Finding the right saucers, however, proved a challenge: After combing eight different home-and-garden stores and coming up empty, Fish & Wildlife agents turned to Brown’s Pottery and Clay Company Co. in Arden. Brown’s, which opened in Virginia in 1740 and has been in the Asheville area since 1924, makes about 400 ceramic products, from flowerpots to apple bakers, and is known for its traditional face jugs, according to co-owner Charlie Brown, an eighth-generation potter. “This was a first” for the company, he says, “and we were glad to help out.”

Cantrell will be checking the madtom suites every few weeks, hoping for better results than a 2005 study in which scientists searched 12 sites on Little Chucky Creek and 22 on its tributaries without finding a single Chucky madtom.

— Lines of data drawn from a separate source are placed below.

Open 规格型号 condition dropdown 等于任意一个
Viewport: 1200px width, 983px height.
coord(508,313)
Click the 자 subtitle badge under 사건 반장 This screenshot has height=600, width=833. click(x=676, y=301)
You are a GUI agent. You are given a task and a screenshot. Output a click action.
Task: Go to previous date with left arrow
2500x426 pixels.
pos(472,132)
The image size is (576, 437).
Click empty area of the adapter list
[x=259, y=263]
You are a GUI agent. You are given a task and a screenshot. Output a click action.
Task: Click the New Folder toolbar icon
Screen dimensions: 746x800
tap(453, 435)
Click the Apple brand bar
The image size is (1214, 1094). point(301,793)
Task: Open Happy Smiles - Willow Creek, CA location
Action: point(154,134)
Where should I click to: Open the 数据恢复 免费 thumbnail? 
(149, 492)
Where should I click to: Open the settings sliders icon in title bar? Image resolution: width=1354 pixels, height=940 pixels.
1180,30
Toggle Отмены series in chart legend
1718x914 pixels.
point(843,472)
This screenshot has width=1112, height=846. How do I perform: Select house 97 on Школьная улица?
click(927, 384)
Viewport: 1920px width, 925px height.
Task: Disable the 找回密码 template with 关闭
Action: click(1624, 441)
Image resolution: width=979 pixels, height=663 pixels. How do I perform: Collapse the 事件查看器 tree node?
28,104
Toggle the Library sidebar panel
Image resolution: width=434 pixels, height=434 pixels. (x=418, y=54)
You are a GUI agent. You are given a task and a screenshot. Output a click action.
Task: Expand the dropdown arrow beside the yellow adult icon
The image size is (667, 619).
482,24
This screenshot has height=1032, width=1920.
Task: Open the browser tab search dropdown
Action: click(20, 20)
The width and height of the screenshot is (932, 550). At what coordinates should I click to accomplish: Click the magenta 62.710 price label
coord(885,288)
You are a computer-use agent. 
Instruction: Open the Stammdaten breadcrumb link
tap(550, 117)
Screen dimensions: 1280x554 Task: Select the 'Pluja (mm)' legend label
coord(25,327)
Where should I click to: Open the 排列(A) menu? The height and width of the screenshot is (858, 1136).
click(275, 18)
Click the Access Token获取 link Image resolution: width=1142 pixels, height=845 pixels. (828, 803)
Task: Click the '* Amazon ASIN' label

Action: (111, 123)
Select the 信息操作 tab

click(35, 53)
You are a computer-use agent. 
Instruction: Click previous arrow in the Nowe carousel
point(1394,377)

Turns out the bottom-feeders are highly susceptible to a simple type of stream pollution: “Sediment from poorly constructed roads, home construction and other sources accumulates in the gravel and smothers their food source,” he says. “Madtoms and other benthic fish are down there where it all falls out.”

In 2005, the Middle Nolichucky Watershed Alliance began working with property owners, other nonprofits and government agencies to provide better habitat, repairing eroded stream banks and making other improvements along Little Chucky Creek. The next step is helping the fish population recover. After all, both the smoky and yellowfin madtoms have already benefited from a reintroduction project in the Great Smoky Mountains National Park and Cherokee National Forest.

Cantrell hopes to accomplish something similar, explaining, “By putting out these devices, we hope to invite the Chucky madtom to come in.”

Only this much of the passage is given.